RNA Sequencing and Bioinformatic Analysis of Splicing Events
RNA sequencing analysis was performed in HCT116 cell lines in which RBM23 was endogenously tagged with 3xFLAG or AID-3xFLAG at the C terminus. In brief, cells were treated with DMSO, 10 μM indisulam, or 100 μM IAA for 12 hours. RNA was extracted using the Quick-RNA MiniPrep kit (Zymo) and treated with TURBO DNase (Ambion) to remove genomic DNA. Following mRNA enrichment, cDNA libraries were generated using the TruSeq Stranded mRNA Sample Prep Kit (Illumina). Strand-specific single-end RNA sequencing was performed using Illumina NextSeq. The quality of the sequencing reads was evaluated using NGS QC Toolkit (v2.3.3) (Patel and Jain, 2012) and high-quality reads were extracted. The data files of the reference genome, hg19, were downloaded from Illumina iGenomes (https://support.illumina.com/sequencing/sequencing_software/igenome.html).

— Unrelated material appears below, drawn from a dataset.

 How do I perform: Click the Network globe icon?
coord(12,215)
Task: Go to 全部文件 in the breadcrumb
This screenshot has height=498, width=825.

The quality of the RNA-sequencing libraries was estimated by mapping the reads onto human transcript and ribosomal RNA sequences (Ensembl release 89) using Bowtie (v2.3.2) (Langmead and Salzberg, 2012). STAR (Dobin et al., 2013) was employed to align the reads onto the reference genome and HTSeq Python package (Anders et al., 2015) was employed to count reads per gene. DESeq R Bioconductor package (Anders and Huber, 2010; Gentleman et al., 2004) was used to normalize read counts and identify differentially expressed (DE) genes. KEGG (Kanehisa et al., 2017) pathway data was downloaded using KEGG API (https://www.kegg.jp/kegg/rest/keggapi.html) and gene ontology (GO) data was downloaded from NCBI FTP (ftp://ftp.ncbi.nlm.nih.gov/gene/DATA/gene2go.gz). The enrichment of DE genes to pathways and GOs were calculated by Fisher’s exact test in R statistical package. Differential alternative splicing events were identified using SpliceFisher (https://github.com/jiwoongbio/SpliceFisher).
QUANTIFICATION AND STATISTICAL ANALYSIS
DCAF15 mutagenesis sequencing data was analyzed using the NGS QC Toolkit (v2.3.3), Burrows-Wheler Aligner (BWA, v0.7.15a), and SAMtools. Significance was calculated by Fisher’s exact test. For RNA sequencing analyses, data was analyzed using NGS QC Toolkit (v2.3.3), Bowtie (v2.23.2), HTSeq python package, and DESeq R Bioconductor package. Significance was calculated by Fisher’s exact test. For FRET assays, experiments were performed in triplicate and plotted as mean ± SEM. The EC50 was calculated from a four parameter dose response curve generated with the Prism 8 software package.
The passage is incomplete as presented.